Scripture as well as Sm/ri/ti declares that immortality
is not to be reached but through the knowledge of
the highest Self.—The statement further
that through the knowledge of the Self everything
becomes known can be taken in its direct literal sense
only if by the Self we understand the highest cause.
And to take it in a non-literal sense (as the purvapakshin
proposes) is inadmissible, on account of the explanation
given of that statement in a subsequent passage,
viz.
’Whosoever looks for the Brahman class elsewhere
than in the Self, is abandoned by the Brahman class.’

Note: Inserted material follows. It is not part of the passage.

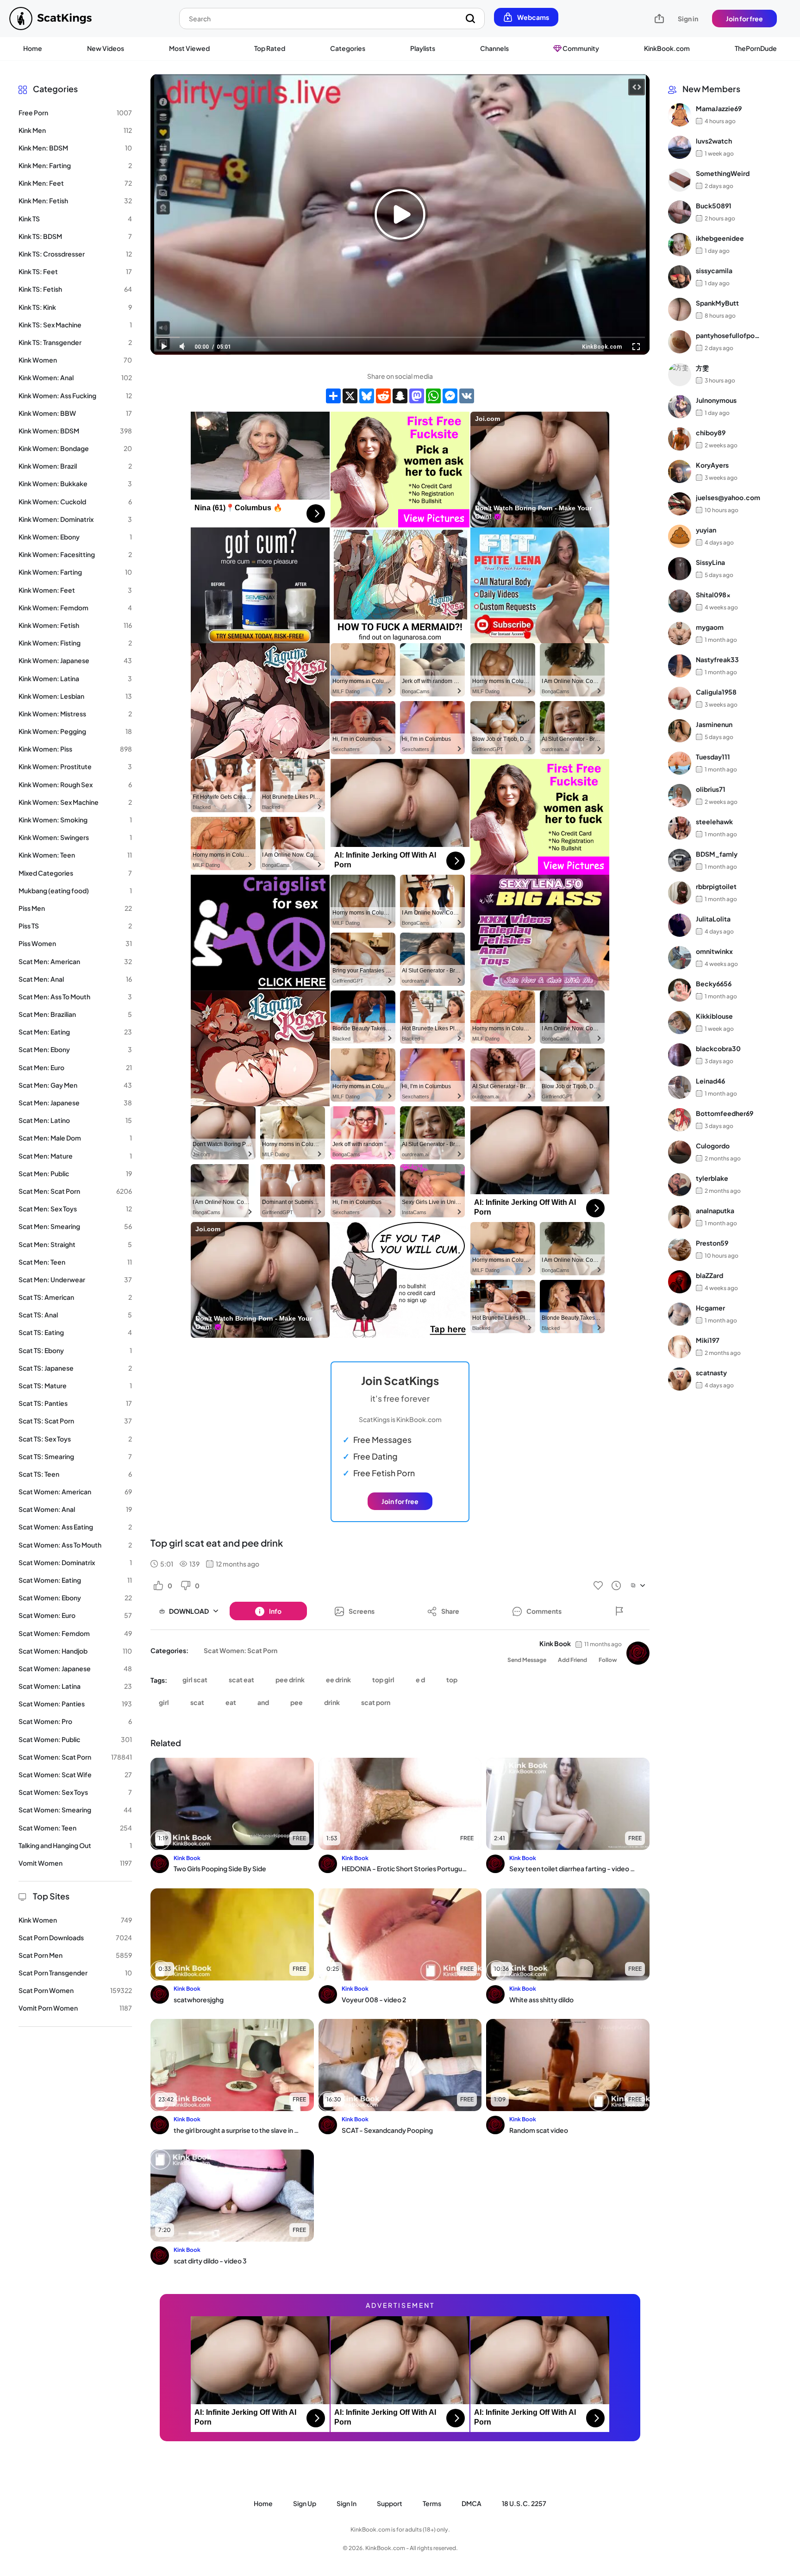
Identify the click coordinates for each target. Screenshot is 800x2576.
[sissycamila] (679, 276)
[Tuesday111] (679, 763)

Here it is said that whoever erroneously views this
world with its Brahmans and so on, as having an independent
existence apart from the Self, is abandoned by that
very world of which he has taken an erroneous view;
whereby the view that there exists any difference is
refuted. And the immediately subsequent clause,
‘This everything is the Self,’ gives us
to understand that the entire aggregate of existing
things is non-different from the Self; a doctrine
further confirmed by the similes of the drum and so
on.—By explaining further that the Self
about which he had been speaking is the cause of the
universe of names, forms, and works (’There
has been breathed forth from this great Being what
we have as
Rigveda,’ &c.) Yaj/n/avalkya
again shows that it is the highest Self.—To
the same conclusion he leads us by declaring, in the
paragraph which treats of the natural centres of things,
that the Self is the centre of the whole world with
the objects, the senses and the mind, that it has
neither inside nor outside, that it is altogether a
mass of knowledge.—From all this it follows
that what the text represents as the object of sight
and so on is the highest Self.
We now turn to the remark made by the purvapakshin
that the passage teaches the individual soul to be
the object of sight, because it is, in the early part
of the chapter denoted as something dear.
20. (The circumstance of the soul being represented
as the object of sight) indicates the fulfilment of
the promissory statement; so A/s/marathya thinks.
The fact that the text proclaims as the object of
sight that Self which is denoted as something, dear
indicates the fulfilment of the promise made in the
passages, ‘When the Self is known all this is
known,’ ’All this is that Self.’
For if the individual soul were different from the
highest Self, the knowledge of the latter would not
imply the knowledge of the former, and thus the promise
that through the knowledge of one thing everything
is to be known would not be fulfilled. Hence the
initial statement aims at representing the individual
Self and the highest Self as non-different for the
purpose of fulfilling the promise made.—This
is the opinion of the teacher A/s/marathya[243].
21. (The initial statement identifies the individual
soul and the highest Self) because the soul when it
will depart (from the body) is such (i.e. one with
the highest Self); thus Au/d/ulomi thinks.